I must disagree, though, about it being better than celebrating Queen Victoria. She was a tough old bird and it brings me immense joy to celebrate her birthday each spring. Too rarely do we, as a society, fete a woman who was not beautiful or married to a more powerful man.
I love Victoria Day (here in Québec it has been renamed "La Fête des Patriotes", commemorating the participants in the failed 1837 uprising, but nobody really pays attention to the name) - I love it because in many regions here, it is the weekend considered safe to plant bedding plants. Though I've been able to flower my balconies even earlier in recent years. Marché Jean-Talon and other public markets are full of flowers that time of year and it is so pretty after our long winters.

Valentiger has been a happy day for many, as it has been an opportunity to combine Valentine's with the Lunar New Year and kick off the Year of the Tiger, which is more collective and familial by its very nature.

Valentine's Day always made me very sad, whether or not I was in a romantic relationship (currently one of those "long-distance" ones, often more virtual than real)... But it has been so unseasonably sunny and mild that the February blues have little hold.

The Pilgrim settlers in New England could never have survived without the skills of the Indigenous peoples of the region, and the same holds for French settlers here. That is what I find most important to celebrate or commemorate.

Someone, I hope you and your husband have a nice supper along with the Malbec. I'm being taken out for supper tonight by a very close friend; we are both setting off on trips soon but not to the same place.

Duchesse, I do confess I wish long-distance sweetie would buy me some earrings; they don't have to be diamond studs. He always gives me books and such; I suppose I should be glad he thinks I have a brain, but he is such a nerdy intellectual! Worse than I am!
Duchesse said…
Pseu: What a lovely round of connection and affection!

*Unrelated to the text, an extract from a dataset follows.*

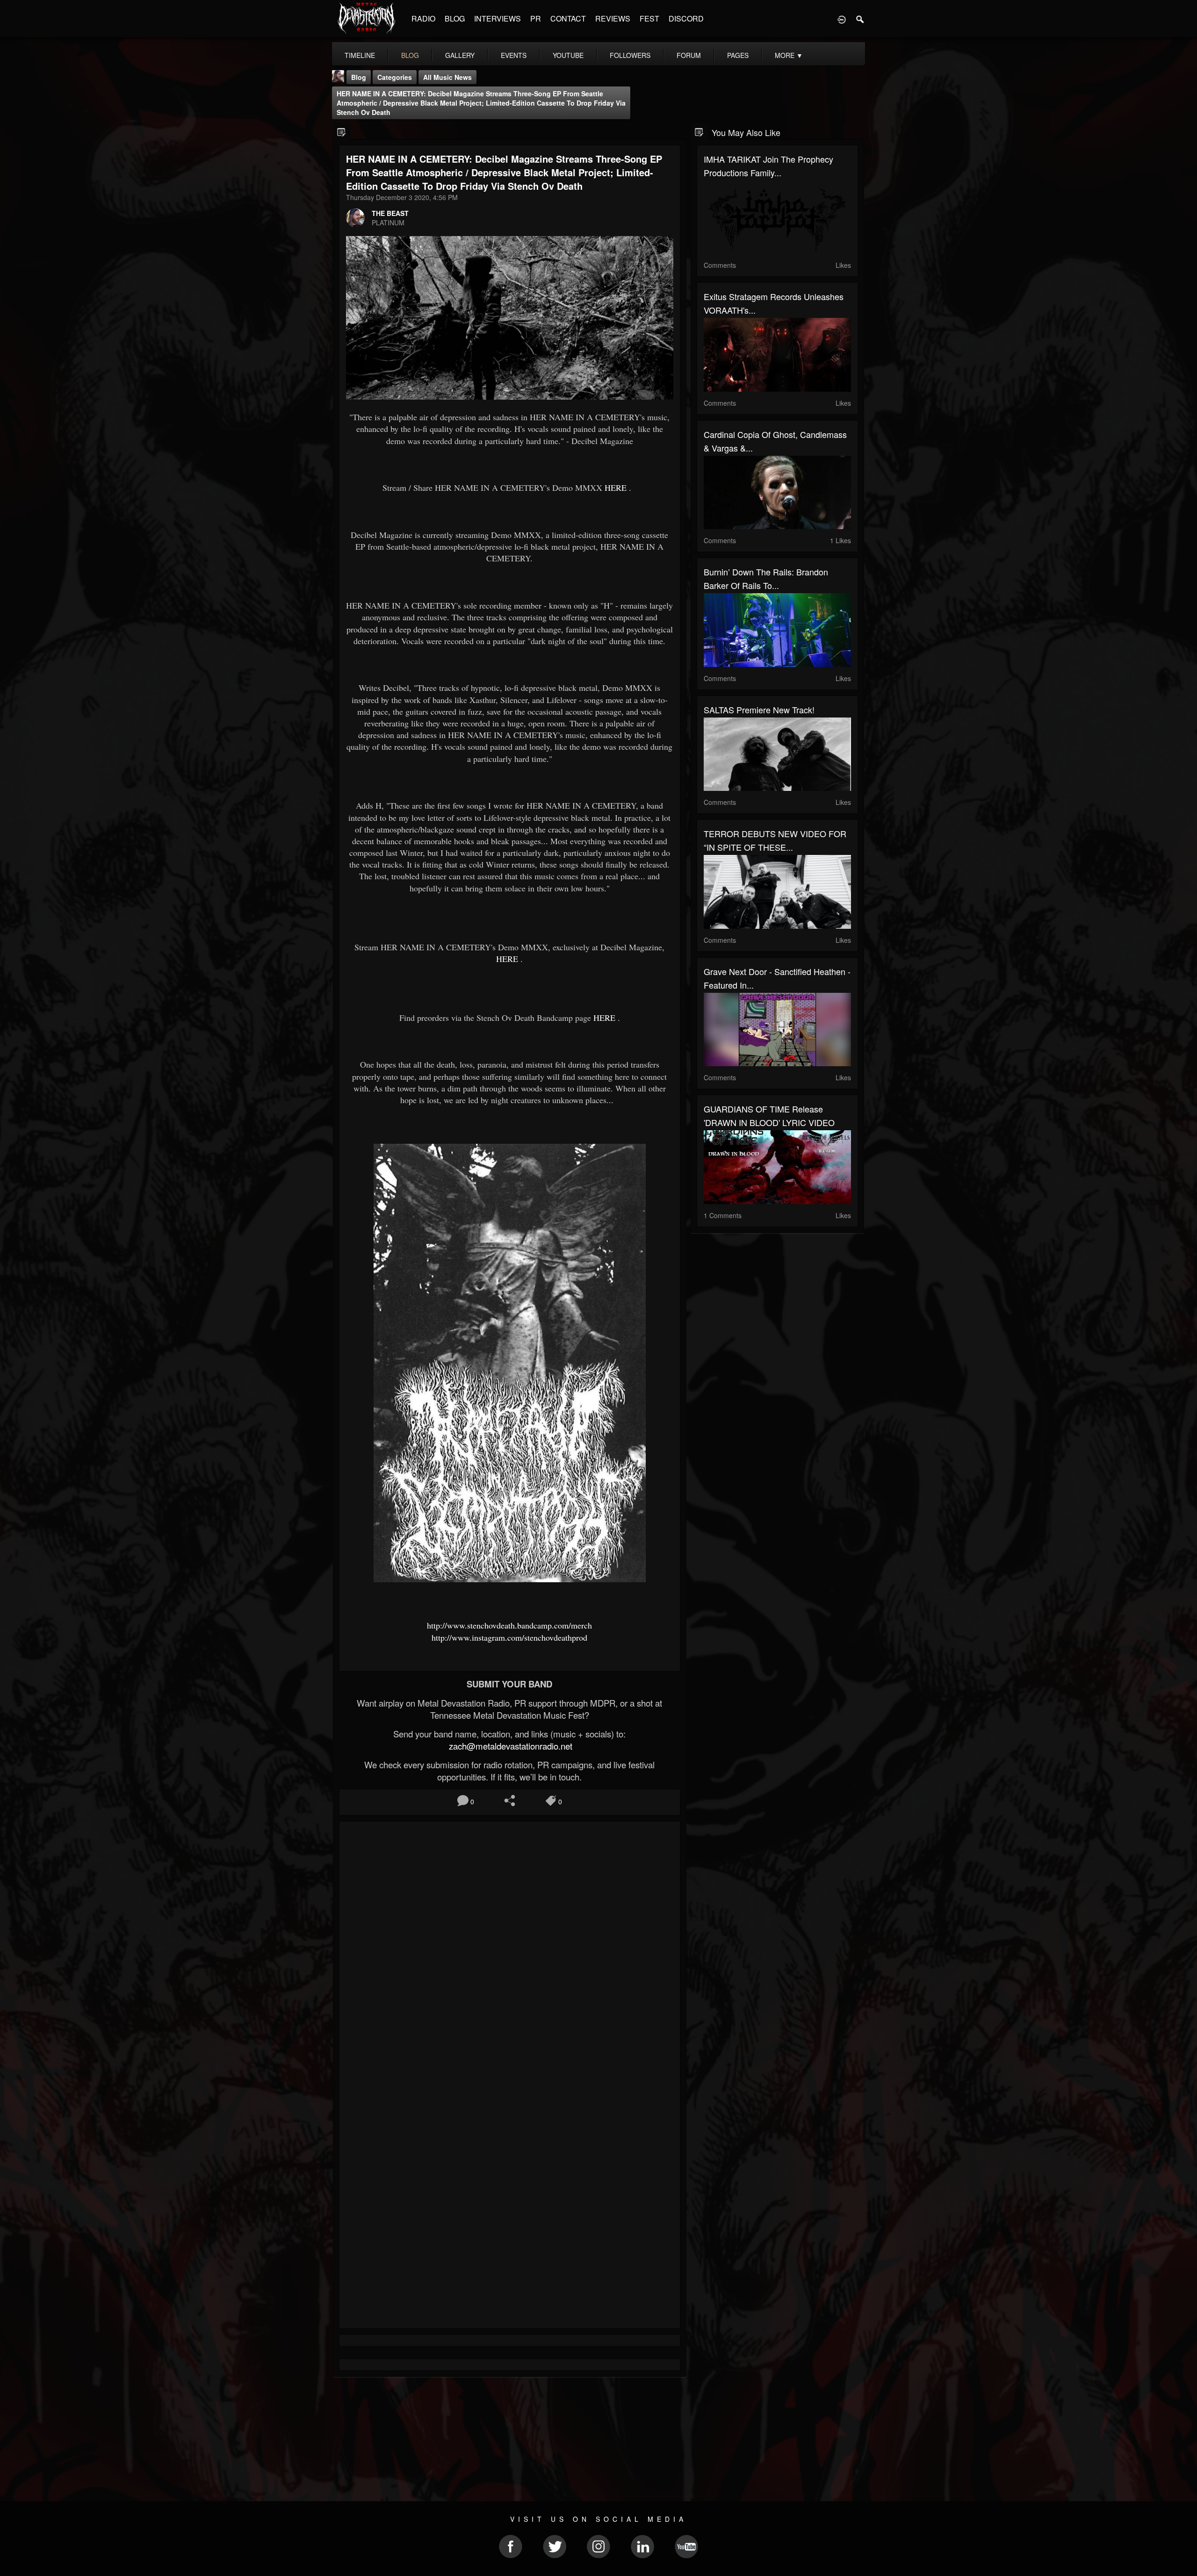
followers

Metscan: Not at all! I too enjoy the excitement and pleasure of presenting a gift 'just because'.

Anonymous: Yes, she's pretty great, especially compared to Lord Simcoe. This dates me.

lagatta: Any gift given with appreciation is treasured! I'm finding this Feb. holiday a bit odd- it's only since '07 that Ontario has celebrated it.

While most people (if one works for an organization) think "Well, a day off with pay is a gift", mid-Feb. in this city is not time to picnic or gather in a square for a concert!
Fritinancy said…
Dear Duchesse: Thanks so much for the mention! However, I must set the record straight. It was not I who "suggested rebranding Valentine's Day." The assignment came from Studio 360, the public-radio show, and was executed by Under Consideration, a design agency in Austin, Texas. I was simply sharing the news. Read all about it on the Under Consideration blog: http://bit.ly/bfI0fj
Frugal Scholar said…
Wonderful as always. We have Presidents Day today (USA); maybe I'll adopt some of the Canadian holidays. (It's also Lundi Gras). And, as for Lagatta, I have a guy like that too--he would buy me diamond earrings IF I ASKED HIM TO. But he would never do it if I didn't. It's OK.
dana said…
Thanks again, Duchesse! I'm noticing the repurposing requirement this year. Daughter's in first grade, and I insist she send a valentine to everyone, that it's about friendship and appreciation. And at home, the guys, age 3, are getting it. We had a bang up Valentine's Day. Started with waffles with raspberries and whipped cream, gifts of candy, and a new book (Love, Splat). And then the same again from grandparents!